[Document excerpt — start]
Negotiated cash fed cattle trade was limited on light demand in Nebraska and the Western Corn Belt through Tuesday afternoon, according to the Agricultural Marketing Service. It was at a standstill in the Southern Plains.
Last week, live prices were at $120-$122/cwt. in the Southern Plains and at $124-$126 in the North. Dressed prices were at $197-$198.
Feeder Cattle futures closed an average of $3.03 higher across the board Tuesday, taking advantage of the wide berth opened by Corn futures.
That helped support Live Cattle, despite the decline in wholesale beef prices, in tandem with climbing retail prices that could challenge demand.
Live Cattle futures closed narrowly mixed, from 40¢ higher in spot Aug to 23¢ lower in Dec with the back two contracts unchanged.
Choice boxed beef cutout value was $1.24 higher Tuesday afternoon at $286.68/cwt. Select was $1.10 lower at $263.31
Corn and Soybean futures plunged Tuesday, pressured by a wetter, cooler forecast.
Corn futures closed down between 38¢ and 41¢ lower through the front six contracts.
Soybean futures closed down between 86¢ and 95¢ lower through the front six contracts.
Major U.S. financial indices mostly fell on Tuesday, ending seven consecutive record-high closings. However, NASDAQ closed slightly higher thanks to gains from Amazon.
The Dow Jones Industrial Average closed 209 points lower. The S&P 500 closed 9 points lower. The NASDAQ was down 24 points.
U.S. beef exports shattered volume and value records in May, according to data released by USDA and compiled by the U.S. Meat Export Federation (USMEF). Pork exports also set a value record.
U.S. beef export volume soared to a record 133,440 metric tons (mt) for the month, up 68% from a year ago, while value increased 88% to $904.3 million. May marked the third consecutive monthly value record for beef exports, which had never exceeded $800 million before March 2021. Record-large exports to South Korea, continued growth in China and a strong rebound in Japan and Taiwan were all part of the strong month.
“The outstanding May performance is especially gratifying when you consider where red meat exports stood a year ago,” says USMEF President and CEO Dan Halstrom. “The industry faced unprecedented, COVID-related obstacles at all levels of the supply chain, and a very uncertain international business climate. These challenges are still not behind us, but international demand has been very resilient and the U.S. industry has shown a tremendous commitment to serving its global customers.”
For January through May, exports reached 587,838 mt, up 15% from a year ago, while value increased 22% to $3.84 billion.
[Document excerpt — finish]
[Entries supplied — start]
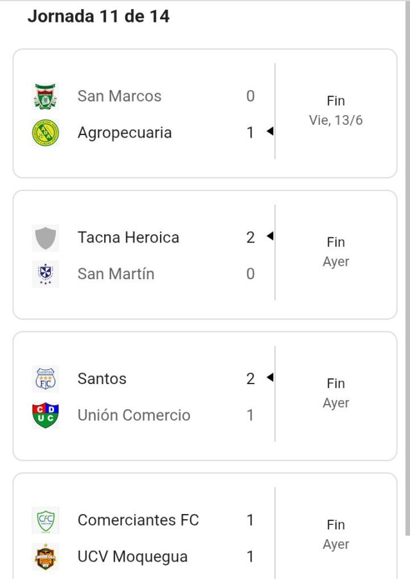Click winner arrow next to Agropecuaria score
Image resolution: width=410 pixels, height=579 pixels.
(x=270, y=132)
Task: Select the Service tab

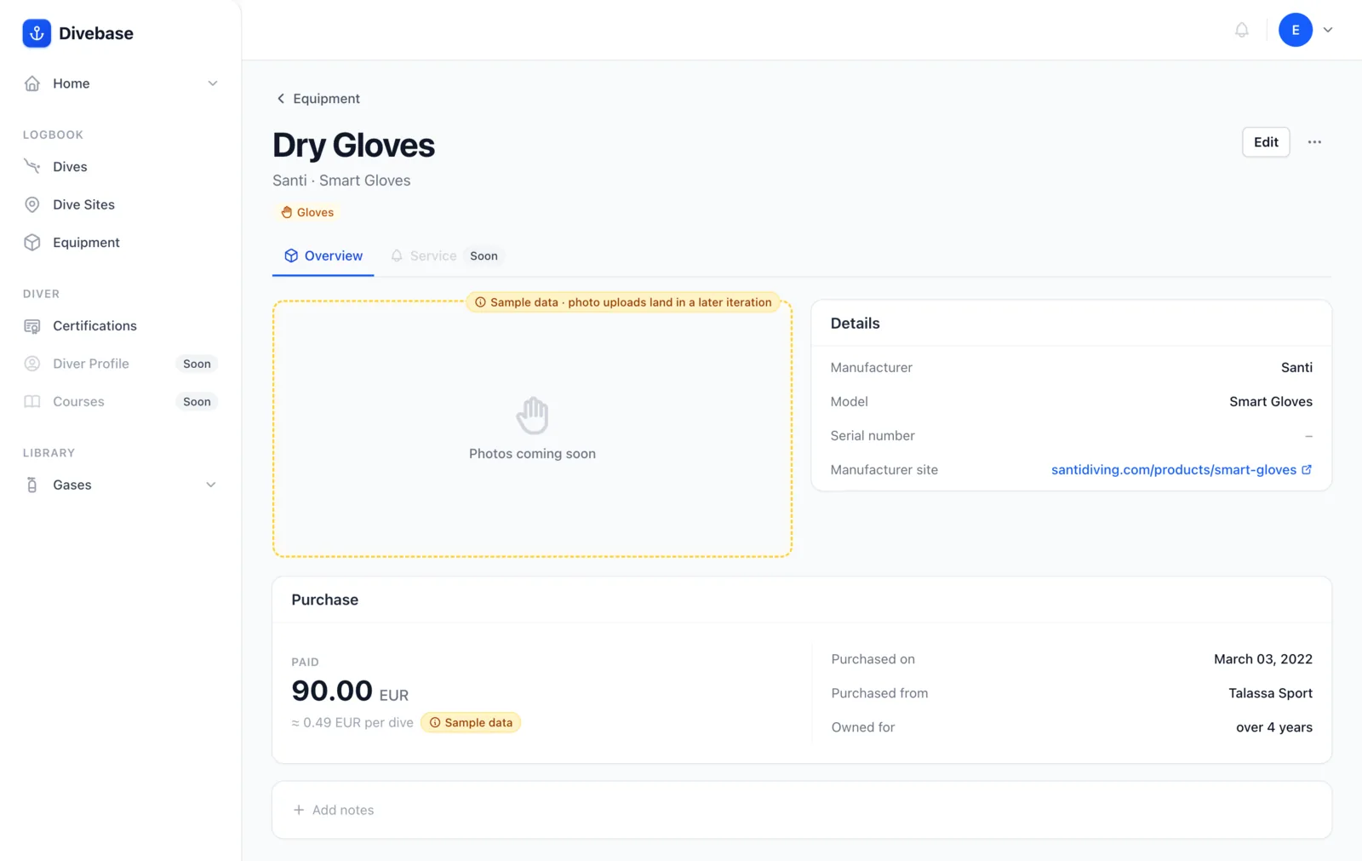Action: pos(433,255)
[Entries supplied — finish]
▶ [Problem statement]:
Answer from the cattle market report above, one line per question:
(a) What was the Choice boxed beef cutout value Tuesday afternoon?
(b) By how much did Corn futures close lower through the front six contracts?
(c) What record volume did U.S. beef exports reach in May?

▶ [Written solution]:
(a) $286.68/cwt., which was $1.24 higher
(b) Between 38¢ and 41¢ lower
(c) 133,440 metric tons, up 68% from a year ago